With hundreds of millions of dollars in distribution transformers, improper transformer utilization can mean a significant and unnecessary cost. The System Load Snapshot program helps AmerenUE avoid such losses, and the utility expects significant cost savings as the program continues. Andrew Sugg from Ameren Services says “We are able to track where every MW on the system went instead of estimating. We are able to get on-peak data for substations and feeders where SCADA cannot be justified.” To initially determine the accuracy of AMR’s data, Ameren engineers compared data from the company’s Supervisory Control and Data Acquisition (SCADA) system with meter data gained from snapshots. AMR data proved far more accurate. In one study, the fixed network-based SLS data differed from SCADA data 8 percent to 23 percent, while numbers from statistical modeling veered 22 percent to 46 percent from SCADA data.
Practical example
Traditional TLM systems use a monthly value since most meter reading systems cannot provide more than a monthly read and predetermined customer diversity values to predict transformer loading. In one case, the traditional model predicted a transformer load in excess of Ameren engineering practices. Prior to the implementation of SLS, that transformer configuration would have been changed by either adding a larger one or by adding a new one. Having multiple snapshots in a given season has also allowed engineers to determine that the actual loading was well under design guidelines and did not require any changes. Being able to view customer loading at more discrete time periods, AmerenUE was able to avoid unnecessary customer interruptions, labor to change the transformer and prematurely changing an operational asset.

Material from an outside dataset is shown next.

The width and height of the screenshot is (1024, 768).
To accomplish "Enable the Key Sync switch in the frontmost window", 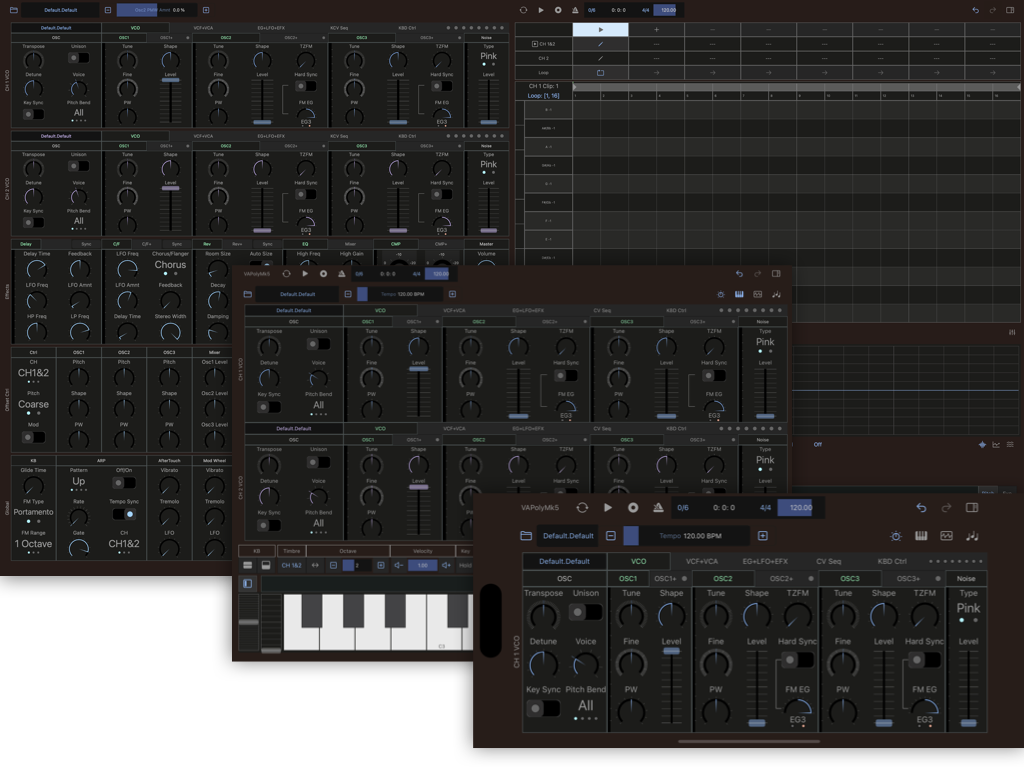I will click(x=543, y=708).
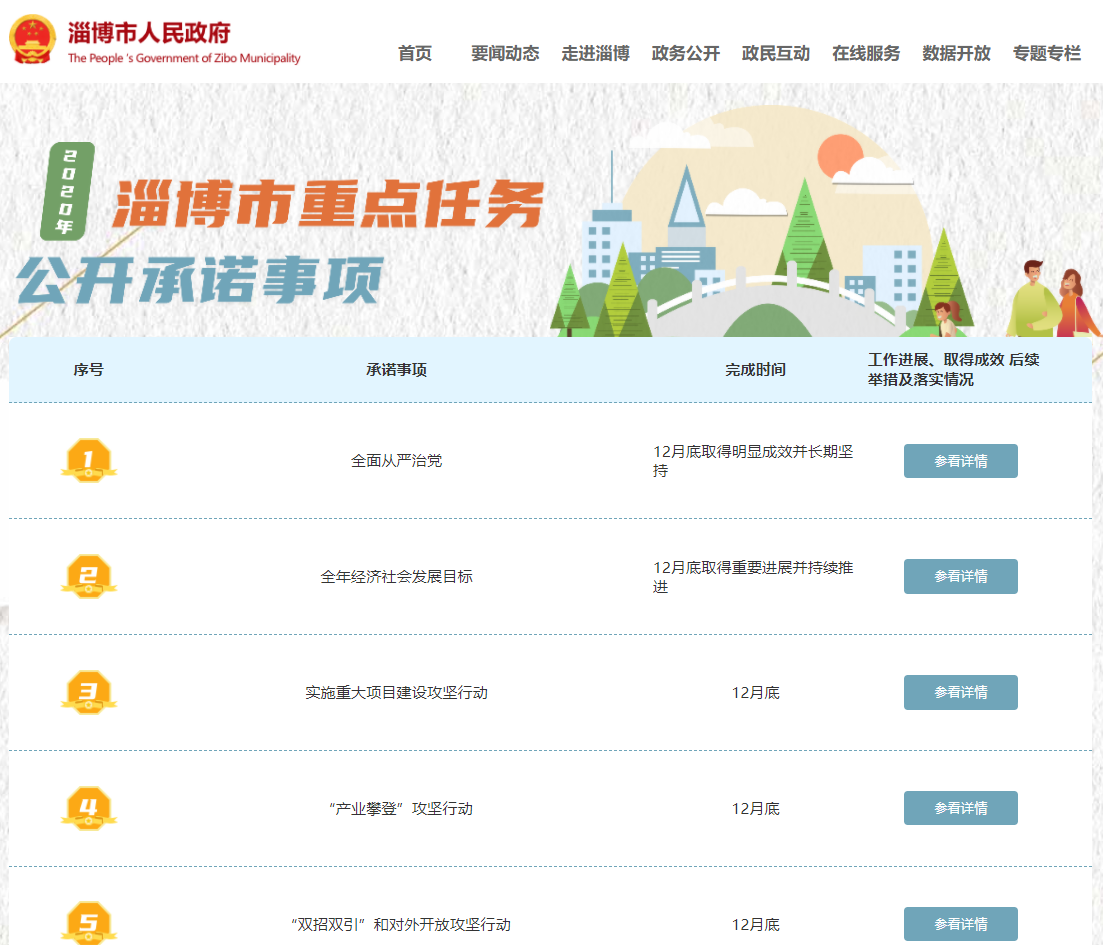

Through the analysis of the actual data provided by the SLS application, AmerenUE was able to make comparisons with existing TLM models. Mark Konya, of AmerenUE Services, said that AmerenUE maintained a different transformer load management program prior to initiating the AMR-based System Load Snapshot program. However, the technology used for that previous effort had become outdated and the program was providing less-than-accurate results. “We felt a greatly improved transformer load management program would allow us to accrue significant savings that we otherwise wouldn’t be able to tap into,” he said. In 1999, the year Ameren first used AMR data in transformer load analysis, the company found that of the 336 transformers replaced by AmerenUE the first year the SLS data was collected, 137 transformer replacements could have been avoided. That number of transformers represented savings in the hundreds of thousands. On top of monetary savings, transformer replacements come with a customer service cost, because replacing transformers without cause puts customers out of service needlessly. On the flip side, overloading transformers puts the equipment at a higher risk of failure, which also means hours of interrupted service for utility customers.
As the utility has become more comfortable with the information it receives from the system, more applications for the data have been identified. AmerenUE has made its individual transformer load data available online to field engineering personnel.